Soooo…an MRI, MRA, CT scan, echocardiogram & bubble test, carotid Doppler ultrasound and 3 days in the neuro/stroke ICU later, I know that what I had is a small ischemic stroke in the PONS structure of my brain (http://www.netdoctor.co.uk/ate/seniorshealth/205224.html). 

The stroke educator told me the little "spells" are called TIA's--"mini strokes" that can warn of a bigger one coming--but I didn't know that then. I also didn't know then that in spite of a relatively healthy body & lifestyle, I had the stroke precursor quadrifecta: high blood pressure, high cholesterol, smoking, and stress. Woops. She told me the pons is the “Manhattan” of the brain. I’ve also seen it described as the brain’s “junction box.” Either way, it’s a very busy place, and damage there can really muck up the whole system. So I got off relatively easy; I can’t use my left hand much, and walking is tricky, since my left knee doesn’t seem to know if it should lock or not, but my thinking, speech, vision, hearing (all things that can be affected by pons damage) are intact. 
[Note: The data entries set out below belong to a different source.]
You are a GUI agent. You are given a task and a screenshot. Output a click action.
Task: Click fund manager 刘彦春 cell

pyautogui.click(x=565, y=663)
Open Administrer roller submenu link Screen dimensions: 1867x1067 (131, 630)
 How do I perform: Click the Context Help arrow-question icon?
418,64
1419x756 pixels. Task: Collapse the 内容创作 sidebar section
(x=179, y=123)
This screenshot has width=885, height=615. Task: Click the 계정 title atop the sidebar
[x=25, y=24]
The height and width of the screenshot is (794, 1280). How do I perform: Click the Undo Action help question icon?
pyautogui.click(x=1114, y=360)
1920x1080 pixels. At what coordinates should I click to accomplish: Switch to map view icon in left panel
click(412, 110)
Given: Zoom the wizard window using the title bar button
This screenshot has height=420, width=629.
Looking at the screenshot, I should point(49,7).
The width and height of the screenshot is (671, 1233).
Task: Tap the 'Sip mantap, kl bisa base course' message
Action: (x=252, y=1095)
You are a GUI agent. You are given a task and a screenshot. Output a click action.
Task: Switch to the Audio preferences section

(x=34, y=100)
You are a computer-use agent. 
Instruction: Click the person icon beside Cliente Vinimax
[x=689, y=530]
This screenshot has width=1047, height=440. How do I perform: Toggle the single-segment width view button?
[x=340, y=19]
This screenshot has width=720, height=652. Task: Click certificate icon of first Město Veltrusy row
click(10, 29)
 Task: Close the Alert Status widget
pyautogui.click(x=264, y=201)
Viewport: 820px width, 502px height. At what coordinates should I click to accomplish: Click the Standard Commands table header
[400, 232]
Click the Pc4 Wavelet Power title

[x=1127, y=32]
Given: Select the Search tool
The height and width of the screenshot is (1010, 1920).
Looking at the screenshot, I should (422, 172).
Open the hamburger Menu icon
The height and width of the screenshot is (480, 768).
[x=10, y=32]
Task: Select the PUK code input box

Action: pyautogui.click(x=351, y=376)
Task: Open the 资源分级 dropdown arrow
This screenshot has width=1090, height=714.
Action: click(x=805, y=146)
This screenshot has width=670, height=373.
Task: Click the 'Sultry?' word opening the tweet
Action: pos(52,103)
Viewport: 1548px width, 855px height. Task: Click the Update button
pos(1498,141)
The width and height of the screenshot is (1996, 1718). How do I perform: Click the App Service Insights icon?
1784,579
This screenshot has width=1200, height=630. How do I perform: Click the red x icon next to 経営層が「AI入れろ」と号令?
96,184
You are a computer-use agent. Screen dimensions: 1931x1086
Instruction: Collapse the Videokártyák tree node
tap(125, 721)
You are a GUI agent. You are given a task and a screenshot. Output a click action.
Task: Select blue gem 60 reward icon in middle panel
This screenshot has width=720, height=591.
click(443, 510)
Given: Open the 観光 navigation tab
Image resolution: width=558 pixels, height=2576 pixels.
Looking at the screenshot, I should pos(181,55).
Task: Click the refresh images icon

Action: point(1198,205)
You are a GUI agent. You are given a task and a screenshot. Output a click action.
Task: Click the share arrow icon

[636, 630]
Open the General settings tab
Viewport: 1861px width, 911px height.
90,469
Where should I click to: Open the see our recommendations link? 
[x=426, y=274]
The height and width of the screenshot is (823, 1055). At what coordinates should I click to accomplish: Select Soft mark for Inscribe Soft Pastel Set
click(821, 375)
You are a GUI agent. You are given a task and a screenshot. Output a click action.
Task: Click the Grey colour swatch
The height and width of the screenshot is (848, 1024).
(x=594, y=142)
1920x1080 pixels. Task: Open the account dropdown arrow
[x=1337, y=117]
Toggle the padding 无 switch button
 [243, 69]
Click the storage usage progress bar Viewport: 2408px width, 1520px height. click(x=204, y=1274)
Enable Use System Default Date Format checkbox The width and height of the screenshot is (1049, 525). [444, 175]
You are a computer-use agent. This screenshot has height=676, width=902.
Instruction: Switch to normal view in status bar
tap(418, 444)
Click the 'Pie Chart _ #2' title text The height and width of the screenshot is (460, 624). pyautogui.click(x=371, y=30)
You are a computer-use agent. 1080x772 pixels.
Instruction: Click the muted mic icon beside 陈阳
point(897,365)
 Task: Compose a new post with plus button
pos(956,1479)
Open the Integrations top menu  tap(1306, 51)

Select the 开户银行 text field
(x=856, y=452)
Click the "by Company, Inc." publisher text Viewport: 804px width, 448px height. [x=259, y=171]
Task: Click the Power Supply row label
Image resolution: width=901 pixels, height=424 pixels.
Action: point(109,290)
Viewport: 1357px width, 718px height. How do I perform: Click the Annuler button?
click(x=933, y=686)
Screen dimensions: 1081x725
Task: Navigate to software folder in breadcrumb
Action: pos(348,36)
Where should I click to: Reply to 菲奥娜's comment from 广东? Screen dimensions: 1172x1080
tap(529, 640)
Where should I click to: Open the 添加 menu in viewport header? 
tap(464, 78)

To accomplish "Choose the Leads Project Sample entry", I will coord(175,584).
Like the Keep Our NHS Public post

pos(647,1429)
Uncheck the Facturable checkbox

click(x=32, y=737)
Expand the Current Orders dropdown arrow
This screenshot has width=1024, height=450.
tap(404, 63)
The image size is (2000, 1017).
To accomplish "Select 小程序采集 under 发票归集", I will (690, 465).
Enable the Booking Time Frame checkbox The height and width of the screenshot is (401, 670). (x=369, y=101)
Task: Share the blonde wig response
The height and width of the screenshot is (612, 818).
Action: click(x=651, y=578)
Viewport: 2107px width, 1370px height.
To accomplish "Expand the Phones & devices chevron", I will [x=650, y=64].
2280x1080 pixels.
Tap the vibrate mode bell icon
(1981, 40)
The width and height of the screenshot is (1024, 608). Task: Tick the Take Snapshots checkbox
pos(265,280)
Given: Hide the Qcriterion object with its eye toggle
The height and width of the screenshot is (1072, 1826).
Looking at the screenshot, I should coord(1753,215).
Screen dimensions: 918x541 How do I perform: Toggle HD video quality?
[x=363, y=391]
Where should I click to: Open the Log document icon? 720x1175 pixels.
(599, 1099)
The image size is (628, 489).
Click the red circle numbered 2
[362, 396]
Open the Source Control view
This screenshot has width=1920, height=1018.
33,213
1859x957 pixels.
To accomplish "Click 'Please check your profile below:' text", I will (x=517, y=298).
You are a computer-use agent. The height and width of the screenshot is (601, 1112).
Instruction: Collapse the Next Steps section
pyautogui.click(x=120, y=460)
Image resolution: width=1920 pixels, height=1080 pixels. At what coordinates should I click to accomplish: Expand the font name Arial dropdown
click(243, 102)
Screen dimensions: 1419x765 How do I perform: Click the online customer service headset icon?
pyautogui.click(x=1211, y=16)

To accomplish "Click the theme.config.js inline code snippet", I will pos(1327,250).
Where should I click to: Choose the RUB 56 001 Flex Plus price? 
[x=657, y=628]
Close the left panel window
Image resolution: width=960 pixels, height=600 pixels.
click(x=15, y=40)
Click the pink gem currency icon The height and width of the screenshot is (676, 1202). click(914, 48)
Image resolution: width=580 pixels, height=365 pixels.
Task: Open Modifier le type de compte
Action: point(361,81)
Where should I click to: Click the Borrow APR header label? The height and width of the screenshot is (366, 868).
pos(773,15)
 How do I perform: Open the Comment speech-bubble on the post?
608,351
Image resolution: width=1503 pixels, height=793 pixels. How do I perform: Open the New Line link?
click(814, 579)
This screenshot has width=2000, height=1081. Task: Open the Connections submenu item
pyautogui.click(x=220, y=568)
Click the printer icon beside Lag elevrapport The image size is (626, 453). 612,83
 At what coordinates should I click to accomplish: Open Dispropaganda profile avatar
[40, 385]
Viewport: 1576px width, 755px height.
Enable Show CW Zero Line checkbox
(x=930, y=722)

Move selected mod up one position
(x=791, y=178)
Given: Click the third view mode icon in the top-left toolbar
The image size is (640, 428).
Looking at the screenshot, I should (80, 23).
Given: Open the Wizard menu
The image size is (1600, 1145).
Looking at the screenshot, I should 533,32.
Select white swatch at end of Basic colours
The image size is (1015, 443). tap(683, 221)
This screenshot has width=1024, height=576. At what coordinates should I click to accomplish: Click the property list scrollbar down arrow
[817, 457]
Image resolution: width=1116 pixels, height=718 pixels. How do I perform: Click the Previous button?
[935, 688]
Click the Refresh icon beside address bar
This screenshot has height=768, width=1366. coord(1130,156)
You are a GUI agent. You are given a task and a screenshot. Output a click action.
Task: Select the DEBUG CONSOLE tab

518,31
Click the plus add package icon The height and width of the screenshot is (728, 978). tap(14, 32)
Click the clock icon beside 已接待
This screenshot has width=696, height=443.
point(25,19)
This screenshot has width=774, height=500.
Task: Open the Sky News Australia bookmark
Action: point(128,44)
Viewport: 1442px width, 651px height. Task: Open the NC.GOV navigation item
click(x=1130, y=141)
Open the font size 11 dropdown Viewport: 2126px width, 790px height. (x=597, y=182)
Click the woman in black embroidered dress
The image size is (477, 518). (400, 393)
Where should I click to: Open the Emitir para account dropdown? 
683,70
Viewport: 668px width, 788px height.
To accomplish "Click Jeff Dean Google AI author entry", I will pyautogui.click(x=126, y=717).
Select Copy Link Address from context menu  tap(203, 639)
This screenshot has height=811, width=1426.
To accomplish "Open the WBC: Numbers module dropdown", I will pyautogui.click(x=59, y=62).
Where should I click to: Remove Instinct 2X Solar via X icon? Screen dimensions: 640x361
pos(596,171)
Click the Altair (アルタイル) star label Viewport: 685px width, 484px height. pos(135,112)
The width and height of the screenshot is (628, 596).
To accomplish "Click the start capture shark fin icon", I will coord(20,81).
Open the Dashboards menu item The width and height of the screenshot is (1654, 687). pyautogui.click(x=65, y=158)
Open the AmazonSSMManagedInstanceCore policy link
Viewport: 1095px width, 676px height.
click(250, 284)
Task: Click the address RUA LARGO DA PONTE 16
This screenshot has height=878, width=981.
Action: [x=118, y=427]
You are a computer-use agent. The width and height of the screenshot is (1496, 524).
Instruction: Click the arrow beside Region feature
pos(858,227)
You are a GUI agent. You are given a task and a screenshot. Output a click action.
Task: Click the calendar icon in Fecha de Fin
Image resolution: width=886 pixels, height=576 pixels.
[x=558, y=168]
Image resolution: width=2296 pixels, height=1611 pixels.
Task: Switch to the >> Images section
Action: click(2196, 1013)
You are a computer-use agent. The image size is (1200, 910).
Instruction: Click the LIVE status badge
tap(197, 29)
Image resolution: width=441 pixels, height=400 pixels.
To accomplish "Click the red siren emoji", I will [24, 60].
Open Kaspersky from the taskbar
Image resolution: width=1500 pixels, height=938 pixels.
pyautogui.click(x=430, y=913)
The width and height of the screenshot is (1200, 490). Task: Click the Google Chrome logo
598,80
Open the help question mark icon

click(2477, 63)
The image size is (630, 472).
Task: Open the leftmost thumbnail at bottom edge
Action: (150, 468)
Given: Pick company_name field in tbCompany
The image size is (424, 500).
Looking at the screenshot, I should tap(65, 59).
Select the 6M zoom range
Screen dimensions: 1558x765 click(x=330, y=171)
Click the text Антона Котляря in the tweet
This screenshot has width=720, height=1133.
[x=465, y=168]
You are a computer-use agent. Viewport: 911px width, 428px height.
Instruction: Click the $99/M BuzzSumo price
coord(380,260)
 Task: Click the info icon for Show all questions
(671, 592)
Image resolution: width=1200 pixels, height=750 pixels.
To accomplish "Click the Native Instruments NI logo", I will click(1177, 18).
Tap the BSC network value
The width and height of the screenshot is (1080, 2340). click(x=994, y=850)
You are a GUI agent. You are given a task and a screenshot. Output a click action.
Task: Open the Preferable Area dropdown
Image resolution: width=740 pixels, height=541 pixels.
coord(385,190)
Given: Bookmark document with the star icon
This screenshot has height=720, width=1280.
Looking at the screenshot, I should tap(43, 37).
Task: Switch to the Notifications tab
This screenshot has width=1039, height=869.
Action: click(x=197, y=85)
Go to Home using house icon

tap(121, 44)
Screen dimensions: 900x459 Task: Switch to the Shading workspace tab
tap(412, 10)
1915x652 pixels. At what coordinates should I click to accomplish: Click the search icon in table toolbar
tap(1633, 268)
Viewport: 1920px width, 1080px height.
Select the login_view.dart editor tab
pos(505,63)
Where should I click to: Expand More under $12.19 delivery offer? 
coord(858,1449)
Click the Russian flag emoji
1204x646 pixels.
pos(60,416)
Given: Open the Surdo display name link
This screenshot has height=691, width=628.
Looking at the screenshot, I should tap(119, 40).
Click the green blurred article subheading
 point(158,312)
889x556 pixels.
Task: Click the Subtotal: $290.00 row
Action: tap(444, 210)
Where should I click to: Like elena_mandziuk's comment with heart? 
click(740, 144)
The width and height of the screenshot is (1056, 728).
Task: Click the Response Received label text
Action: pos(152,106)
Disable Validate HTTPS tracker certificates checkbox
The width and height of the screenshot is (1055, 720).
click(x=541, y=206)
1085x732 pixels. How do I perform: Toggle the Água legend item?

I'm home, and for now, I can’t go for more than a few minutes at anything without resting, work is out for the remainder of this semester at least, and I look like a drunk zombie when I walk. I burst into tears occasionally (the brain stem also coordinates emotions), I have to wallow in self pity now & then, and I don’t want to see or talk to anyone who knew the “old me.”

Oh, and the neurologist finally called. They can squeeze me in December 4. Hehe. Ah, the efficient American health care system...

Ram Dass, a stroke survivor (http://www.youtube.com/watch?v=BBRB02LB-oo), says that you have think of yourself as having two lives: the you before the stroke, and the new post-stroke you. He says there’s real danger in comparing the two, because then you focus on what you CAN’T do anymore. For example, the old me liked to play guitar and dance and knit and cook. The new me likes to button my own shirt and wipe my own arse. See how that kind of comparing might not be productive? Anyway, the docs say I could get a lot of this function back. In the meantime, just know that the new me is here, brain sparking out new neural pathways, and who knows what I’ll be when all this is done?